Wyklęci, przeklęci, zaklęci

W porządku – to była zabawa. „Wyklęci” pojawiali się przecież i w filmach bardziej wycieniowanych. Niewiele bardziej, ale zawsze. Wraz z odwilżą „w kawiarniany gwar jak tornado jazz się wdarł”. W „Ostatnim strzale” (1959, scenariusz Ścibor-Rylski – on chyba wcale nie spał) płynie pogodny jazz Andrzeja Kurylewicza, a poza tym nastąpiła amnestia. Jej skutkiem wypuścili niejakiego Ziarnę, który za Niemca był partyzantem, a potem to już chciał tylko postrzelać, wypić i obłapiać dziewuchy. Teraz wraca, ale niewiele rozumie z tego, co dookoła. Wciąż wydaje mu się, że może kozaczyć jak w ‘47. I sierżant MO musi go spacyfikować tytułowym ostatnim strzałem. Przed barem o słodkiej nazwie No To Cyk.

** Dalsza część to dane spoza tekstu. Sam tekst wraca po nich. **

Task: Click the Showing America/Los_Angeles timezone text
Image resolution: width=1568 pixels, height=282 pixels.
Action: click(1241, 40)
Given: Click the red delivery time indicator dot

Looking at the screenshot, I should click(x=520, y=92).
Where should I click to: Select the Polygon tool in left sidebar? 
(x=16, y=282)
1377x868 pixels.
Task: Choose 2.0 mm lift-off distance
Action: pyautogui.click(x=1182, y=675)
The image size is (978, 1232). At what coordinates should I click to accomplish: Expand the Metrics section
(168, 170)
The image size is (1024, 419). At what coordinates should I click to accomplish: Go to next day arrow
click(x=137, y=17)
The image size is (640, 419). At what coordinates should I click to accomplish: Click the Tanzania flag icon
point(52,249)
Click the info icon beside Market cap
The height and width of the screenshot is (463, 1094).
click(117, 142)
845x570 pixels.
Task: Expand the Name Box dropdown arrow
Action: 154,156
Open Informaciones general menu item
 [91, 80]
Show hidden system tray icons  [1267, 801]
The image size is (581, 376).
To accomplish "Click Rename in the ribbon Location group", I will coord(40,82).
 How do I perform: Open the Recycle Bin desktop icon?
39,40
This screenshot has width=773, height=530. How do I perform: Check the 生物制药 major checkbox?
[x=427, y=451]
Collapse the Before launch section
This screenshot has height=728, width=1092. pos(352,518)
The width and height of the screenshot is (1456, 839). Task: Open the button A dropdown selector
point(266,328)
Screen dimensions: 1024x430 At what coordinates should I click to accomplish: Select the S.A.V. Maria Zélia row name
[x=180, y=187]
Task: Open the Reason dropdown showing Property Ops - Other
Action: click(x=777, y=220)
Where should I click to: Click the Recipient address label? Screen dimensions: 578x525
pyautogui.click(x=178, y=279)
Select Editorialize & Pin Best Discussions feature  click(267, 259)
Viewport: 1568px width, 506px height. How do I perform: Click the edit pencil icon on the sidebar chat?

Temat był wałkowany, jakby nie było ważniejszych problemów. Rzeczony Ścibor-Rylski (tak, on naprawdę nie spał) dał kolejną przymiarkę w „Roku pierwszym” (1960). Sierżant Stanisław Zaczyk (trzydniowy zarost, ale niezmiennie przystojny) zjawia się w Lubelskiem tuż po ogłoszeniu Manifestu PKWN i okazuje się bardzo sprytny. Takim różnym „leśnym”, co to niby nie wiedzą, „czy są za Lublinem, czy za Londynem”, proponuje, żeby zaśpiewali coś swojskiego. I proszę – „Czerwonego sztandaru” ani w ząb. Za to „Hej, chłopcy, bagnet na broń” – wszystkie zwrotki. A to przecież napisała Krystyna Krahelska dla chłopaków z AK. I już jesteśmy w domu. To obecne zdegenerowane AK zamierza spacyfikować wieś, która w ramach reformy rolnej rzuciła się na hektary „obywatela dziedzica”. Z tym że w „bandzie” znalazł się jeden, który miał wątpliwości. Wprawdzie zastrzelili biedaka, ale film polski odnotował jego votum separatum.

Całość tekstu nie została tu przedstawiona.